Siné Magassouba, ancien secrétaire général chargé des collectivités décentralisées de Siguiri

Après sa mutation à Faranah, Siné Magassouba, ancien secrétaire général chargé des collectivités décentralisées de Siguiri, fait de graves révélations sur la gestion de la préfecture. Il dénonce des détournements de deniers publics et l’attribution des marchés de gré à gré auxquels se livrent les responsables de la préfecture de Siguiri. Selon l’administrateur, c’est parce qu’il a voulu s’opposer justement à ces pratiques qu’il y a des manœuvres ayant abouti à le faire partir de Siguiri.

« Tout mon problème aujourd’hui à Siguiri, c’est parce que je m’oppose au détournement des deniers publics. Vous allez le comprendre après mon départ. En ce qui concerne le FODEL par exemple, les marchés ont été donnés de gré à gré. Il y a des responsables qui ont 3 marchés, d’autres 5 et leurs copines en ont 2. Quand j’ai parlé de ça, on me fait la guerre », a dit l’ancien secrétaire général chargé des collectivités décentralisées de Siguiri, muté dans les mêmes fonctions à Faranah.

Siné Magassouba s’est expliqué également sur les raisons de son absence à la cérémonie de passation de service entre lui et son successeur, Mohamed Oularé.
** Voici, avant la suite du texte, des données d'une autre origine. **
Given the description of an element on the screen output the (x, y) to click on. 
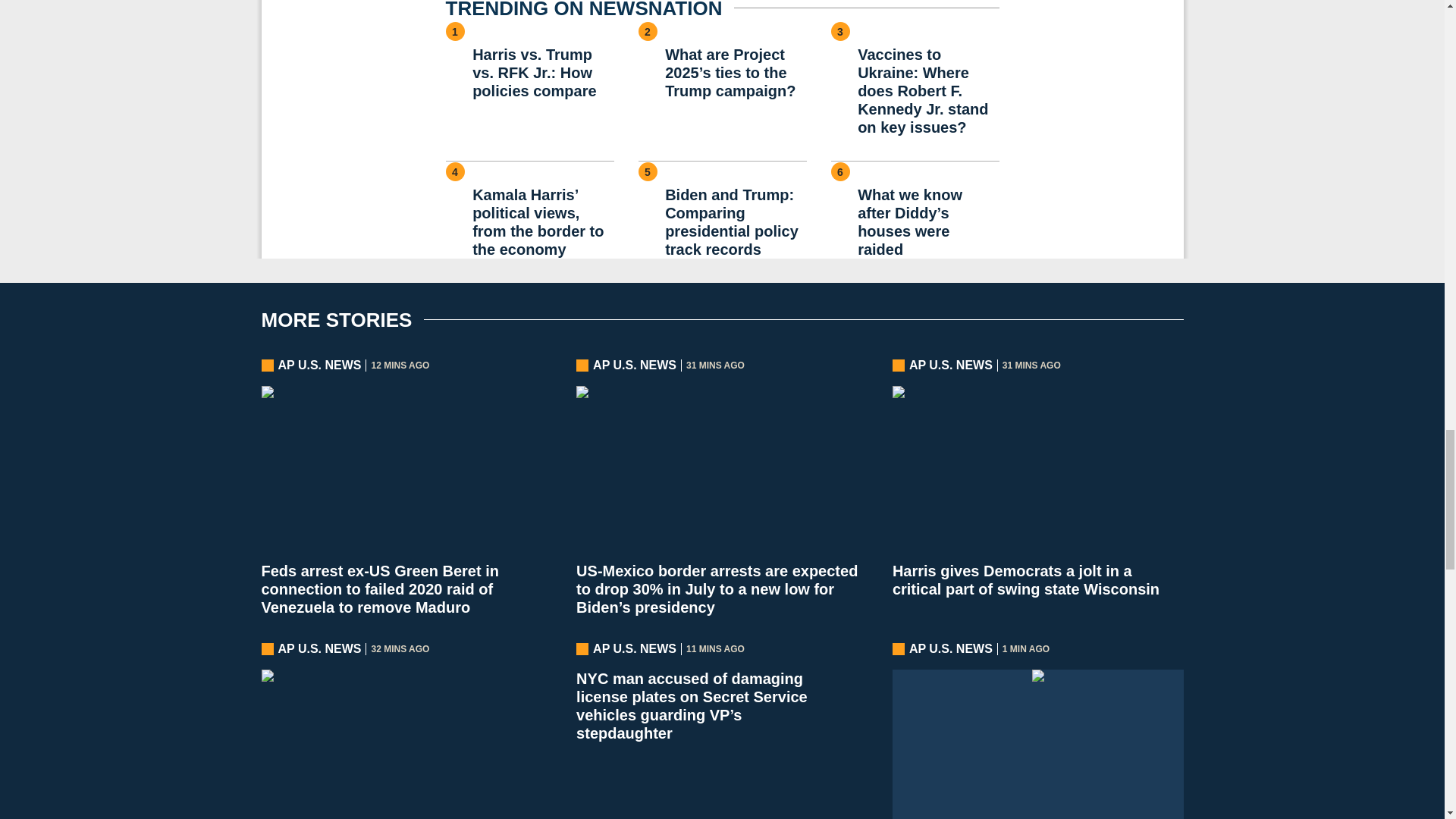
AP U.S. NEWS (319, 365)
AP U.S. NEWS (634, 648)
AP U.S. NEWS (319, 648)
AP U.S. NEWS (950, 648)
AP U.S. NEWS (950, 365)
AP U.S. NEWS (634, 365)
Harris vs. Trump vs. RFK Jr.: How policies compare (541, 72)
Given the description of an element on the screen output the (x, y) to click on. 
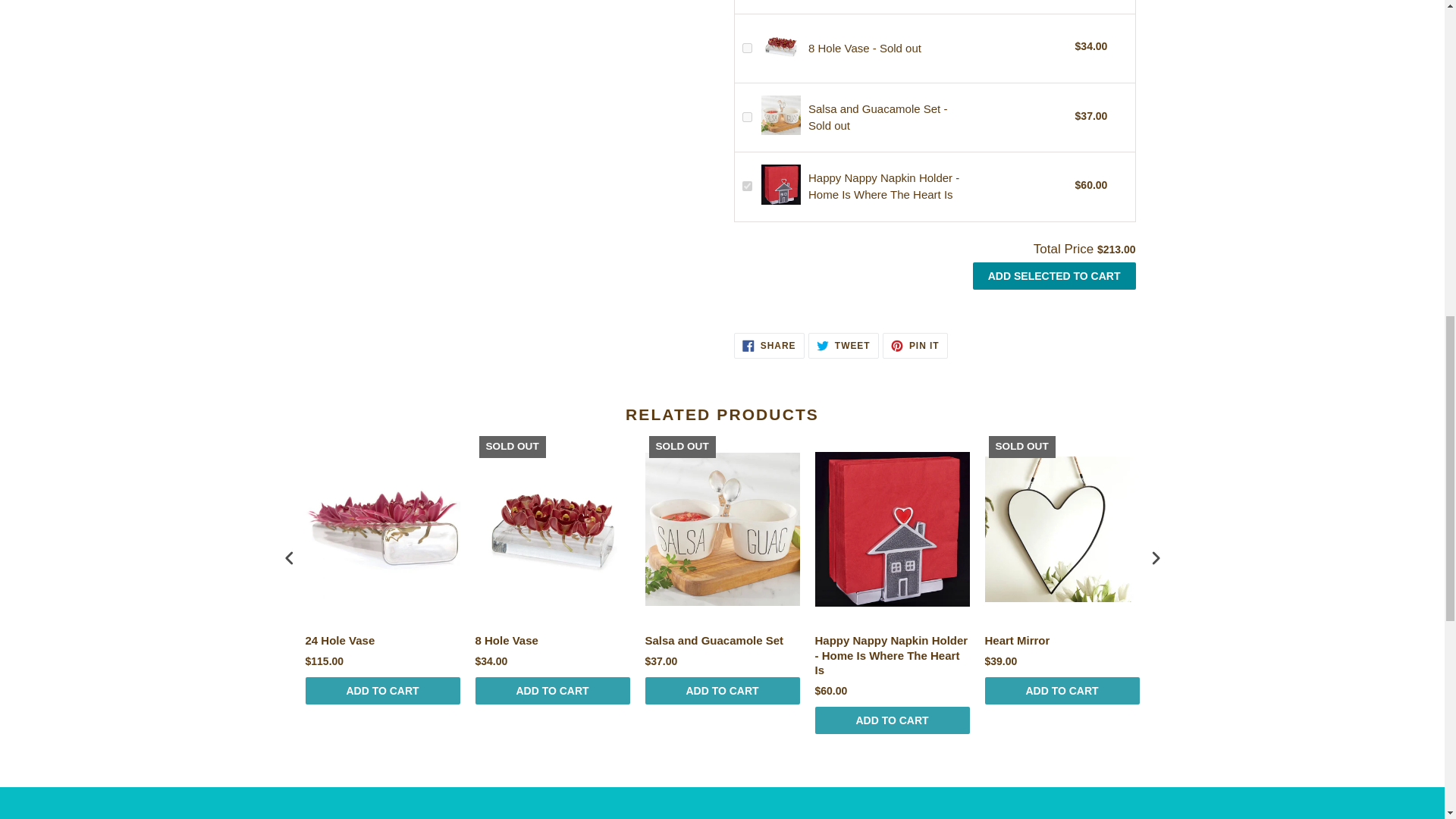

Il explique que sa présence n’était plus nécessaire puisque le préfet lui avait déjà retiré les clés du bureau et le cachet. « Avant-hier, le préfet a envoyé quelqu’un chez moi pour récupérer la clé du bureau et le cachet que j’avais. J’ai dit à l’intéressé d’aller dire au préfet que je refuse et que je suis en train de me préparer pour la passation de service.

Quelques minutes après, c’est le contrôleur financier qui est venu me voir de la part du préfet en me disant de lui remettre la clé et le cachet, mais j’ai refusé. Ensuite, le directeur des ressources humaines est venu. Ils m’ont fait savoir que lors de l’installation du secrétaire général chargé des affaires administratives, ils ont récupéré la clé du bureau et le cachet avant l’installation. J’ai répondu que les réalités ne sont pas les mêmes.

Parce que le secrétaire général chargé des affaires administratives sortant est mort alors que moi, je suis vivant. Maintenant, c’est le préfet qui m’appelle au téléphone, j’ai refusé de décrocher son appel. Finalement, j’ai pris la clé et le cachet pour aller les déposer à son bureau. Donc, il n’était pas nécessaire pour moi d’aller à la passation de service », s’est-il justifié.